Prosecutor argument in Port of Tallinn case without merit, says lawyer

Paul Keres.
Paul Keres. Source: Siim Lõvi /ERR

Accusations of bribe-taking against Ain Kaljurand, former manager at the Port of Tallinn (Tallinna Sadam) and his co-defendants are without grounds, says lawyer Paul Keres.

For one thing, since Kaljurand has at no point been employed as an official, he thus cannot be accused of accepting bribes as an official, Keres told BNS.

Keres said the 250-pages of charges against Kaljurand astonishingly provides no evidence of any quid pro quo agreements involving the defendant.

A three-year criminal investigation into Kaljurand, a former manager at the Port of Tallinn, together with former colleague Allan Kiil and former head of Port of Tallinn's service department Martin Paide, led to charges from the prosecutor's office of large-scale bribe taking and money laundering, over the years 2005-2015.

Seven more ''physical'', and two ''legal'', persons had also been charged with engaging in, or being complicit in, bribery.

"It [the statement of charges] simply says that a quid pro quo agreement was entered into at an unknown time, and in an unknown place, and the prosecutor's office makes that claim since transactions violating the rules on procurement, as well as fictional transactions, allegedly took place,'' Keres said, as reported by BNS.

''They are trying to construct an argument indicating that, as this procedure was breached, it constitutes a quid pro quo agreement," he continued.

"Having read through the accusations in depth – which include 77 transactions and activities which the prosecutor's office argues were tainted with actions constituting bribery... concerning 19 of these, even the prosecutor's office itself couldn't figure out what was wrong with them," he added, noting the high point in absurdity came with Kaljurand being accused of bribe-taking for implementing a contract between the Port of Tallinn and the other party to the agreement.

Keres said that a civil action against Kaljurand and Kiil is not substantiated, either.

Supposed bribery-tarnished agreements still in place

Moreover, the Port of Tallinn to this day continues to implement several agreements implemented by Kaljurand and supposedly tainted with bribery issues, Keres said.

"These contracts have not been terminated, so one could conclude that they thus must be rather beneficial to the company," he noted.
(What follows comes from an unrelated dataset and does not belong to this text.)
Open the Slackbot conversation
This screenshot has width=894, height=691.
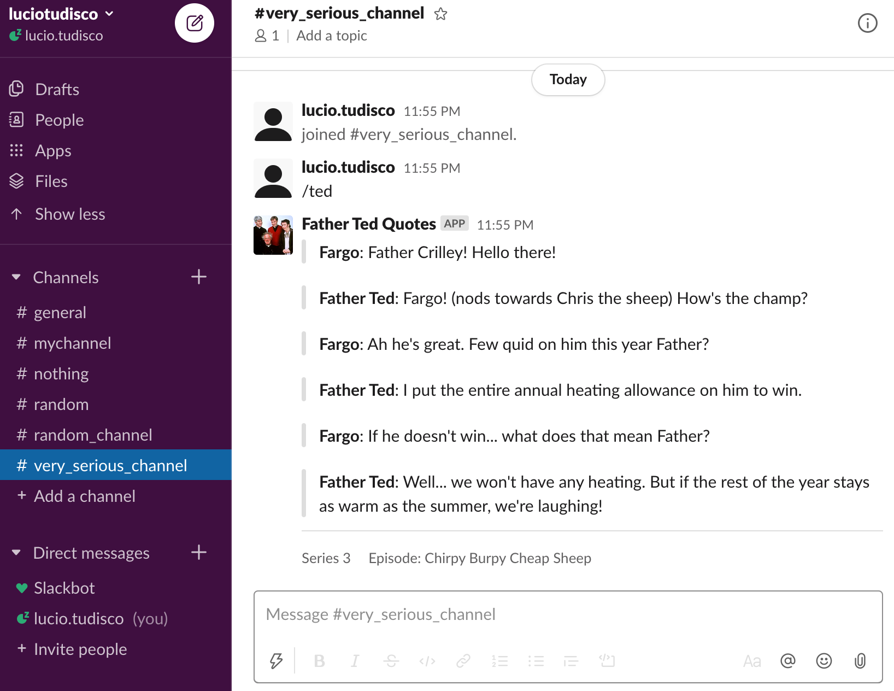pos(64,588)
The fact that Ain Kaljurand was not an official was also pointed out immediately after the criminal case was launched by the judge, Velmar Brett, who has now taken up a post at the Supreme Court. This was also shortly afterwards reiterated by two circuit court compositions, as well as the Supreme Court, Keres told BNS.

"During the preliminary investigation, the court's explanations were not mandatory to the prosecutor's office, but it would have been reasonable to take them into account, as the third composition of the Tallinn Circuit Court registered this error in the prosecutor's legal assessment, following the presentation of the statement of charges and the interpretation by the said composition is fully supported by the practice of the Supreme Court in other cases," Keres said.
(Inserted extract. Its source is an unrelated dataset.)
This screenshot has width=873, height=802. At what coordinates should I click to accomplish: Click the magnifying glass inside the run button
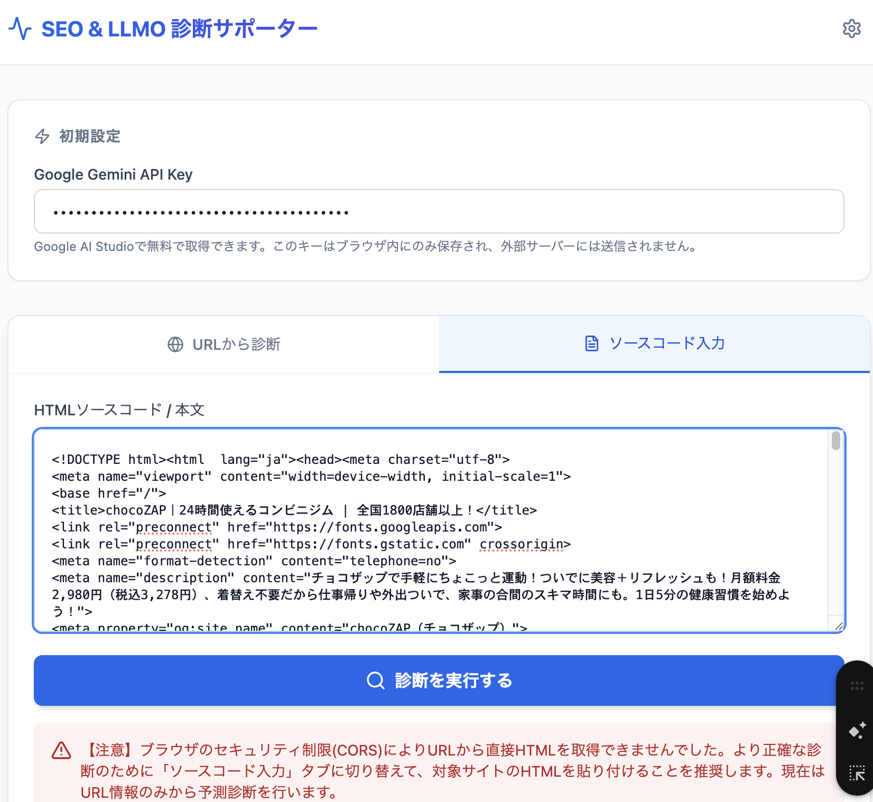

He noted that the prosecutor's office nevertheless stubbornly continues on its current course, likely towards a dead end.

"Due to the intransigence of the prosecutor's office, we are thus in a paradoxical situation where it is clear to all present in this hall today - and I am also referring to the prosecutors, to be quite honest - that even if the factual basis of the accusation should be proven over the next year and a half, then in no way can there be a judgment convicting Ain Kaljurand of the act he is accused of, according to the statement of charges," he said.

Keres said that the statement of charges is as a result fundamentally lacking. 

Lack of clarity on claimed quid pro quo agreements

Keres also told BNS that while there has been much talk about the statement's lack of focus and concreteness, its most notable shortcoming is that the prosecutor's office has not established the time and place of any supposed quid pro quo agreements, or the specific contents thereof.

"Instead, the prosecutor's office has based its accusation in looking for links between two events which were not even parallel in time - firstly, Ain Kaljurand's activities as board member of the Port of Tallinn, and secondly, Ain Kaljurand's alleged fictional transactions with the bribers, as a result of which, rewards were allegedly granted," he said.

Keres opined that during the hearing the main focus is likely to be on activities which, according to the accusations, Kaljurand engaged in while being allegedly motivated by bribe-taking, and granting unfair advantages to certain entrepreneurs, thus violating the transaction-making procedure and the due processes for granting use of the port's assets, as well as breaching the Public Procurement Act 2017.

Keres added that it is quite clear as of today that, if the legal assessment of the case is correct, the accusations will largely fail to stick, even without the help of the defense.

He added that he was certain that, when it comes to the portion of the accusation regarding bribe-taking, the question is one of legal interpretation and that even if the prosecutor's office has all their facts right in this regard, Kaljurand must still be acquitted.

State prosecutor Laura Feldmanis read out the statement of charges on Wednesday, to which all the defendants pleaded not guilty, it is reported.

Paul Keres was nominated Estonian attorney of the year in 2017.